During the course of the trial for the annulment or declaration of nullity of marriages, how can the rights of the spouses and their children as to support, visitation rights, etc. be ensured?

Article 49 provides that during the pendency of the action and in the absence of adequate provisions in a written agreement between the spouses, the Court must provide for the support of the spouses and the custody and support of their common children. The Court must give paramount consideration to the moral and material welfare of the children and their choice of the parent with whom they wish to remain under Title IX. It must also provide for appropriate visitation rights of the other parent.

What are the things to be decided upon by the Court in cases of annulment or declaration of nullity?

Article 50 provides that the final judgment of the Court must provide for the liquidation, partition and distribution of the properties of the spouses, the custody and support of the common children, and the delivery of their presumptive legitimes, unless such matters had been decided upon in previous judicial proceedings. All creditors of the spouses as well as of the absolute community or the conjugal partnership must be notified of the proceedings for liquidation.

How can the rights of the children be guaranteed?

Article 51 provides that in the partition, the value of the presumptive legitimes of all common children, computed as of the date of the final judgment of the trial court, must be delivered in cash, property or sound securities, unless the parties, by mutual agreement judicially approved, had already provided for such matters. The children or their guardian or the trustee of their property may ask for the enforcement of the judgment.

Does this mean that the children will no longer inherit from their parents later on?

No, the delivery of the presumptive legitimes will not prejudice the ultimate successional rights of the children accruing upon the death of either of both of the parents. But the value of the properties already received under the decree of annulment or absolute nullity will be considered as advances on their legitime. (In simpler terms, the children will still inherit from their parents later on, minus what they have already received as their presumptive legitime.)

What are required to be done with the judgment, partition, etc.?

The judgment of annulment or of absolute nullity of the marriage, the partition and distribution of the properties of the spouses, and the delivery of the children's presumptive legitimes must be recorded in the appropriate civil registry and registries of property; otherwise, it will not affect third persons.

When can the former spouses get married again to other persons?

Article 53 provides that either of the former spouses may marry again after complying with the requirements of Article 52; otherwise, the subsequent marriage will be void.

What is the status of the children in these cases?

Article 54 provides that children conceived or born before the judgment of annulment or absolute nullity of the marriage under Article 36 has become final and executory are legitimate. Children conceived or born of the subsequent marriage under Article 53 are also legitimate.

Related posts:

1. If husband and wife have not seen each other for more than seven years, does it mean their marriage is already void?

2. If a person gets married while his petition for declaration of nullity of his first marriage is ongoing, can he be charged with bigamy?

§ **EXTRACTED DATA**
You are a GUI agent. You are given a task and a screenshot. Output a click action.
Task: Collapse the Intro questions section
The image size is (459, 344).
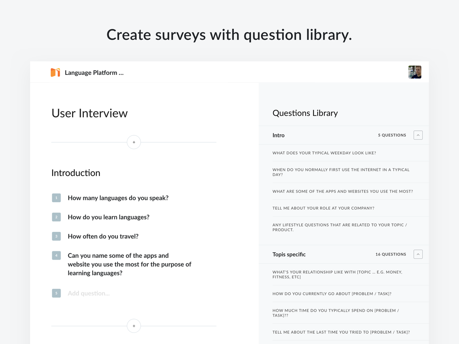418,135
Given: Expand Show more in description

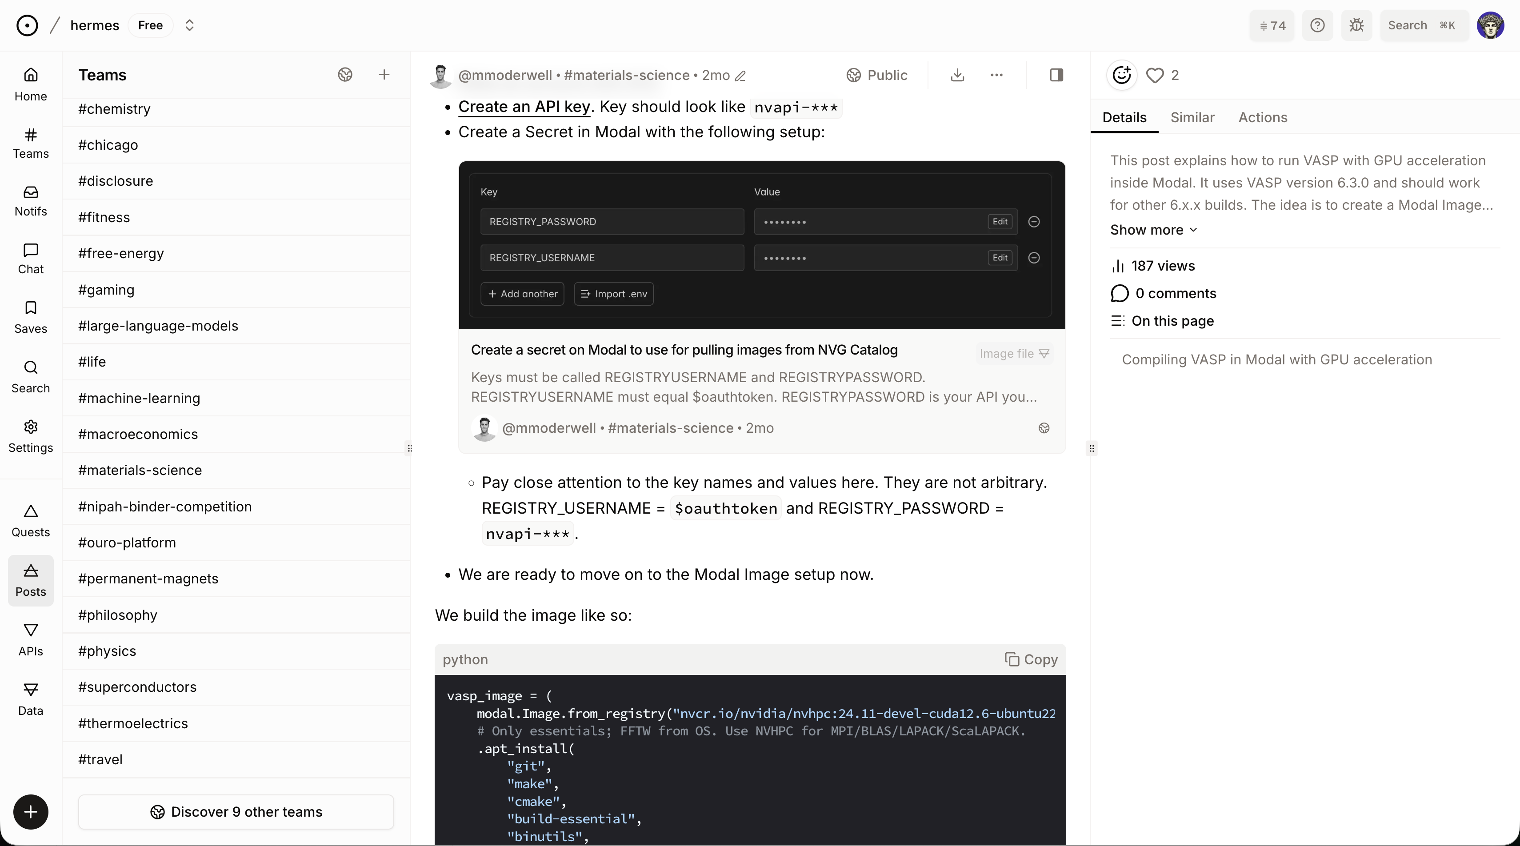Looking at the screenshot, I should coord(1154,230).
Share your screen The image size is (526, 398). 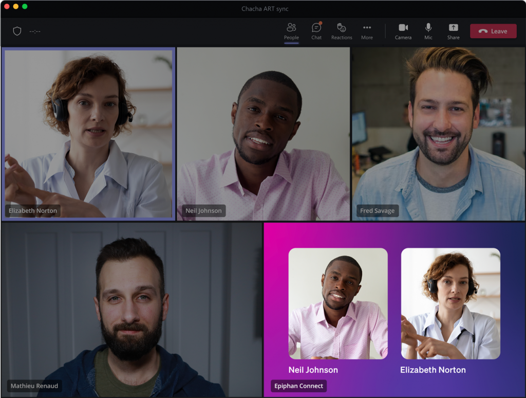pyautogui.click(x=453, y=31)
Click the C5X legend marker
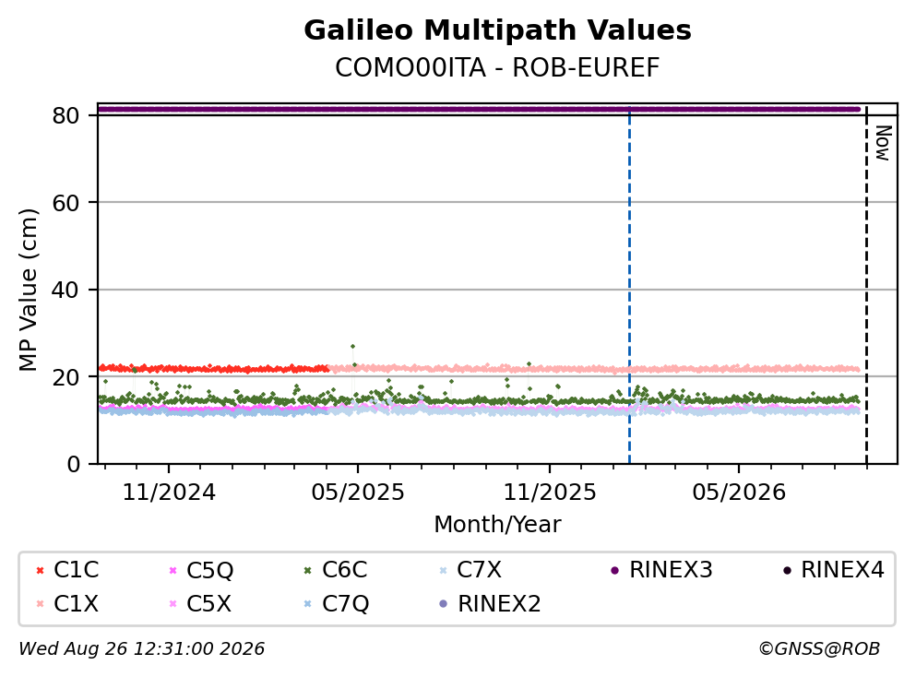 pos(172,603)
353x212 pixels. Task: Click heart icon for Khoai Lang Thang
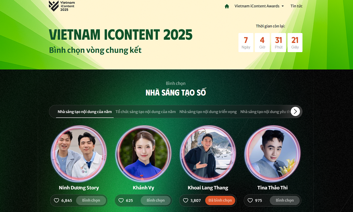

§ **GIVEN TASK 1**
In the text on annulment and nullity, who must be notified of the proceedings for liquidation?
§ **GIVEN TASK 2**
Print part of the text on annulment and nullity: start at the words "Article 50 provides" and end after "proceedings for liquidation.".
§ **GIVEN TASK 3**
Please proceed with the text on annulment and nullity, picking up right after its last line.

§ **EXERCISE OUTPUT 1**
All creditors of the spouses, as well as of the absolute community or the conjugal partnership.

§ **EXERCISE OUTPUT 2**
Article 50 provides that the final judgment of the Court must provide for the liquidation, partition and distribution of the properties of the spouses, the custody and support of the common children, and the delivery of their presumptive legitimes, unless such matters had been decided upon in previous judicial proceedings. All creditors of the spouses as well as of the absolute community or the conjugal partnership must be notified of the proceedings for liquidation.

§ **EXERCISE OUTPUT 3**
3. Quickie marriages under Article 34 of the Family Code: Is the marriage void if the affidavit of marital cohabitation is false?

4. Legal lessons from the Kris Aquino - James Yap breakup: legal separation, annulment, declaration of nullity, essential and formal requisites of marriage

5. Irreconcilable differences not a ground for declaring a marriage null and void

6. When a man is married to or living in with several women successively or simultaneously, who has the right to inherit from him?

7. Family Code of the Philippines: Primer on marriage


Anonymous said...

Dear Atty,

My marriage to my husband is void from the very beginning since this is his 2nd marriage already. I have the necessary authenticated documents from NSO to prove this. My problem is the money to get a lawyer so I decided to seek for a public lawyer. But I know I still have to pay some money for this. Atty., how much will it cost me so I can prepare? Please help me.. Thank you...

Atty. Galacio said...
This comment has been removed by a blog administrator.
Anonymous said...

pls help me,my kids are 7 and 6 years of age,but my former husband wont allow me to be with them?what rights do i have?pls reply soon...thanks

Atty. Gerry T. Galacio said...

Under Article 213 of the Family Code, children below seven years of age cannot be separated from the mother. However, in custody disputes, the courts will determine the fitness of one parent over another, on the basis of the paramount interest and welfare of the children.

Anonymous said...

good day attorney;
is the marriage considered void if we are already separated for more than 8 yrs already???
and that there is no support and communication ever since??? do i still need to undergo the annulment process or is it already automatic?? pls help me.. thanks....

Atty. Gerry T. Galacio said...

Your marriage is NOT considered void even if you and your spouse have been separated for more than eight years already. Please let me explain.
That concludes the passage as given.